I remember sitting in the waiting room of my doctor's office when I
was about 4 years old, knowing that I was going to get a shot that
day. I remember that the longer my mom and I waited, the more anxious I
became with anticipation of the pain of the needle. When the door
opened and the nurse called my name, I did what any normal kid would do:
bolted full-speed in the other direction. I ran all the way out of the
office and down the hall before my mom caught up to me. I screamed and
cried and needed to be held down, because I was so fearful of the pain
of the syringe. Eventually, after much trial and tribulation, the
needle entered my arm, and I almost immediately stopped crying.

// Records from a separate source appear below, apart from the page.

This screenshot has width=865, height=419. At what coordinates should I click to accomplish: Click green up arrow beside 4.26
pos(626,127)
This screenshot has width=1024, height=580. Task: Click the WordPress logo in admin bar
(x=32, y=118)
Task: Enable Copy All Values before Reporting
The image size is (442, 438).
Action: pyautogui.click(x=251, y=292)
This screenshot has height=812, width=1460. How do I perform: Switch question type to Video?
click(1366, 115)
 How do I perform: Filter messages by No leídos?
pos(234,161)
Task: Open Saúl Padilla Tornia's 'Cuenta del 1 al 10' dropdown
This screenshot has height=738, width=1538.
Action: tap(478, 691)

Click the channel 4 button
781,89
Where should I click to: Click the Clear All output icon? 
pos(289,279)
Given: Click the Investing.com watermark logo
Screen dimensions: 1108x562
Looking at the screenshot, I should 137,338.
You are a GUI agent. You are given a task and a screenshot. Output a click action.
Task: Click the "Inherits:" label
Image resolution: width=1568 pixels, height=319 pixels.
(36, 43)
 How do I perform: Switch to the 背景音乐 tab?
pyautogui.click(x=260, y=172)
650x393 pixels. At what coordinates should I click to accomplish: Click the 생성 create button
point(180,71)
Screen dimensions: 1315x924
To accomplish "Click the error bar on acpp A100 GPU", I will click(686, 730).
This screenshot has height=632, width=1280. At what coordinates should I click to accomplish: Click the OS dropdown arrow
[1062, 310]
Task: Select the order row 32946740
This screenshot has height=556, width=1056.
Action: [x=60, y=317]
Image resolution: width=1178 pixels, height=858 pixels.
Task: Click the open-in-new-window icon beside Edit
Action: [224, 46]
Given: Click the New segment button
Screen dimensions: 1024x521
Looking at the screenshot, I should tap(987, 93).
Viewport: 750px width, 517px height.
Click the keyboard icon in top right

The
anticipatory fear was much worse than the shot itself.
Fast
forward about 25 years. During the time that I was married, I
frequently had a nightmare in which my husband was gone and I was
alone. It was always a little vague as to why or how he was gone, but
I'd wake up in tears, with this terrible feeling of abandonment,
loneliness, and desperation. Then I would reach over to the other side
of the bed and realize that it was just a dream, and that he was still
there. I think I had a subconscious fear that he would someday no
longer be with me, and that was the most terrible and terrifying thing I could
imagine.
So when he left in reality, it was literally
my worst nightmare coming true. Unlike the dream, though, I couldn't
wake up with the relief that it was all in my head. And unlike the
anticipated shot at the doctor's office, I couldn't run away from it.
But
here's the amazing thing: Since he has been gone, I haven't had that
dream even one time. When the nightmare became a reality, the nightmare
disappeared. My fear was released. I no longer have to live in the
doctor's waiting room worrying about getting a shot. The shot
happened. It hurt, but it's over, and I don't have to fear it anymore.
I
lived through my worst nightmare. It didn't kill me. Sometimes our
fears, our nightmares, are worse in the abstract than
in the reality. Sometimes the anticipation or IDEA of the "worst that
could happen" is worse than the actuality of the "worst that could
happen". Before the nightmare came true, I could never have imagined
having to cope with such a situation. But living out the reality of the
circumstance gave me the opportunity to test the limits of my strength. It
gave me the opportunity to look my worst fear in the eyes and say, "you
will not crush me". I learned that I'm more resilient, capable, and independent than I
ever would otherwise have known.
And one other note about shots: in the end, they are for our own benefit.